### EXTRAIT DU DOCUMENT
- - -

La prétention venue du Nord

Prétendre que l’humilité ne fait pas partie de son bagage génétique est un euphémisme. Il s’est imposé comme un incontournable depuis son élection en septembre dernier et rêve de vouloir changer les choses. Réussira-t-il?

Kevin Arsenault dit ce qu’il pense et n’a pas la langue de bois. S’il s’est fait remarquer récemment dans son allocution en réponse au discours du Trône c’est à cause d’une citation où il fait référence à Joseph Goebbels.

En écoutant ce discours deux fois plutôt qu’une, j’ai constaté qu’il en dit beaucoup plus que l’on pense au sujet du nouveau député de Kent Nord. Celui qu’une personne de sa circonscription a décrit comme étant «la prétention venue du Nord», s’impose comme un orateur performant dont le texte toutefois se voulait davantage comme le bon travail d’un étudiant au baccalauréat qu’à celui d’un député.

- - -

### TÂCHE
Reproduisez intégralement l'extrait sur le député Kevin Arsenault, sans y apporter la moindre modification. Les données n'interviennent d'aucune façon dans ce travail.

- - -

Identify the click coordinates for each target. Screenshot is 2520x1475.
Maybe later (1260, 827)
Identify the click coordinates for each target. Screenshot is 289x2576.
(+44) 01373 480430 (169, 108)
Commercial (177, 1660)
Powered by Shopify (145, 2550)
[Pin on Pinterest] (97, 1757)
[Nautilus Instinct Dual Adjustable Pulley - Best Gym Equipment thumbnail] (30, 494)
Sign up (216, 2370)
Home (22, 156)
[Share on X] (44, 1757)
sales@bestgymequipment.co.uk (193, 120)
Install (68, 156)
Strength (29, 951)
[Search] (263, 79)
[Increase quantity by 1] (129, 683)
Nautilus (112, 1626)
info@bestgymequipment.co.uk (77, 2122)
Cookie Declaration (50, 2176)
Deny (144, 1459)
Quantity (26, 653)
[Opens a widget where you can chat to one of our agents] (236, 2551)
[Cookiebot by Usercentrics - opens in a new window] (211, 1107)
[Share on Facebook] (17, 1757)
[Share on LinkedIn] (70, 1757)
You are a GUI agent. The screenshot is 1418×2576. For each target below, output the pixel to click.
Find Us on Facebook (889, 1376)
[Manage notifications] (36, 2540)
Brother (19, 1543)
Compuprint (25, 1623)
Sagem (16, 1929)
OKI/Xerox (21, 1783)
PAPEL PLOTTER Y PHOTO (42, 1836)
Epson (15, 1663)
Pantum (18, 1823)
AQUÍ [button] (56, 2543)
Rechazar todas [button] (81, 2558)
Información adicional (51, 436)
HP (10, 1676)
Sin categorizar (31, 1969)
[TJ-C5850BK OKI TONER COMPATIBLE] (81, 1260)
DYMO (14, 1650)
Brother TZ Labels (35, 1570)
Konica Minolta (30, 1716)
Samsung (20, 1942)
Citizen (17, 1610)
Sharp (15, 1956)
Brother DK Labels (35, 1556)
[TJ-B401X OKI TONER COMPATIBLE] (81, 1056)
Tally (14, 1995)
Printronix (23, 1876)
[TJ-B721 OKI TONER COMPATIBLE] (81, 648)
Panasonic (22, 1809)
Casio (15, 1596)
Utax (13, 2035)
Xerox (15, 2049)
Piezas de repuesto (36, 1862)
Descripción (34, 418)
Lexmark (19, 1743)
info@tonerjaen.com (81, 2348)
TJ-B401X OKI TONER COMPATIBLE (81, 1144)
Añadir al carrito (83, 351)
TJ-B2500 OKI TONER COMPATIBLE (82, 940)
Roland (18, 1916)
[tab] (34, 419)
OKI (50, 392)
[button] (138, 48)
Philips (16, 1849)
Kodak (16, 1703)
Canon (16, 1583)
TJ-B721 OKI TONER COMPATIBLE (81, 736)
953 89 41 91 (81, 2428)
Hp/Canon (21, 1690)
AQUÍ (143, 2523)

- - -

### RÉSULTAT
La prétention venue du Nord

Prétendre que l’humilité ne fait pas partie de son bagage génétique est un euphémisme. Il s’est imposé comme un incontournable depuis son élection en septembre dernier et rêve de vouloir changer les choses. Réussira-t-il?

Kevin Arsenault dit ce qu’il pense et n’a pas la langue de bois. S’il s’est fait remarquer récemment dans son allocution en réponse au discours du Trône c’est à cause d’une citation où il fait référence à Joseph Goebbels.

En écoutant ce discours deux fois plutôt qu’une, j’ai constaté qu’il en dit beaucoup plus que l’on pense au sujet du nouveau député de Kent Nord. Celui qu’une personne de sa circonscription a décrit comme étant «la prétention venue du Nord», s’impose comme un orateur performant dont le texte toutefois se voulait davantage comme le bon travail d’un étudiant au baccalauréat qu’à celui d’un député.